> **Aim of the task**
Copy out the records from the line containing "The image size is (929, 360). Task: Point to the word" through the line containing "click(x=490, y=131)", swapping "label" for "caption" and leaving everything else as it is.

> **Records provided**
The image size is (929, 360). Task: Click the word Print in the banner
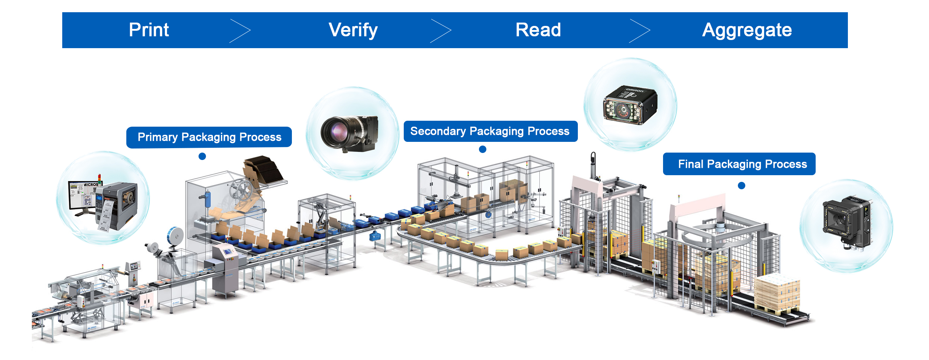click(x=149, y=30)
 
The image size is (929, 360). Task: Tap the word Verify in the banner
click(x=353, y=30)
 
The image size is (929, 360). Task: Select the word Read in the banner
click(x=538, y=30)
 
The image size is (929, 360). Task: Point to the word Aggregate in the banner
click(x=747, y=30)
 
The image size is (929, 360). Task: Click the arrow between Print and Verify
click(x=240, y=31)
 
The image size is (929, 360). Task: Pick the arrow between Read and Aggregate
click(x=639, y=31)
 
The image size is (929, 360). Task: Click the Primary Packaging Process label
click(x=209, y=137)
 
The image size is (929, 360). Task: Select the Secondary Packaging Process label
click(x=490, y=131)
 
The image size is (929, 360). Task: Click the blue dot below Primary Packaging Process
click(x=202, y=156)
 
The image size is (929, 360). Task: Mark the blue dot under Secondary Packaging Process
click(x=483, y=149)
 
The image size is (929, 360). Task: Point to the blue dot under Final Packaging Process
click(x=742, y=186)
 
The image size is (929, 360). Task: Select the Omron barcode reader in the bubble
click(x=630, y=106)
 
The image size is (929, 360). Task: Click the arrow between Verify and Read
click(x=440, y=31)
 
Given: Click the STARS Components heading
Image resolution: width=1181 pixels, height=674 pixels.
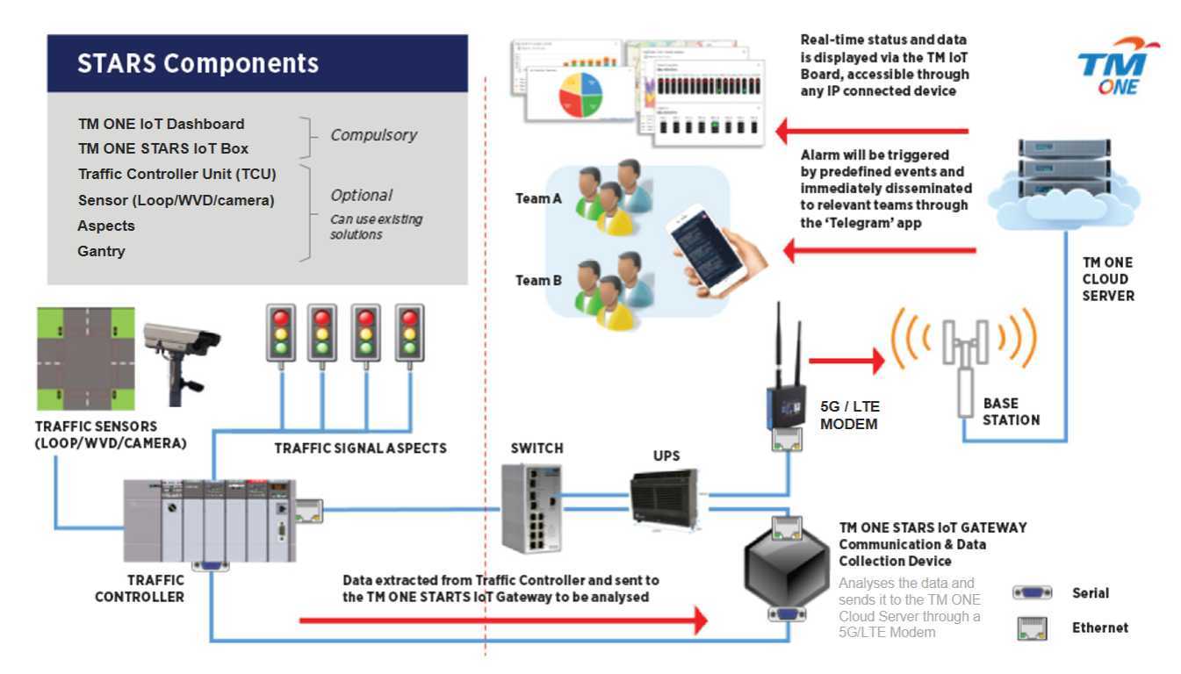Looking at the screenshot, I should [x=198, y=64].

> **Task solution**
The image size is (929, 360). Task: Point to the word Aggregate in the banner
click(x=747, y=30)
 
The image size is (929, 360). Task: Click the arrow between Print and Verify
click(x=240, y=31)
 
The image size is (929, 360). Task: Pick the arrow between Read and Aggregate
click(x=639, y=31)
 
The image size is (929, 360). Task: Click the Primary Packaging Process caption
click(x=209, y=137)
 
The image size is (929, 360). Task: Select the Secondary Packaging Process caption
click(x=490, y=131)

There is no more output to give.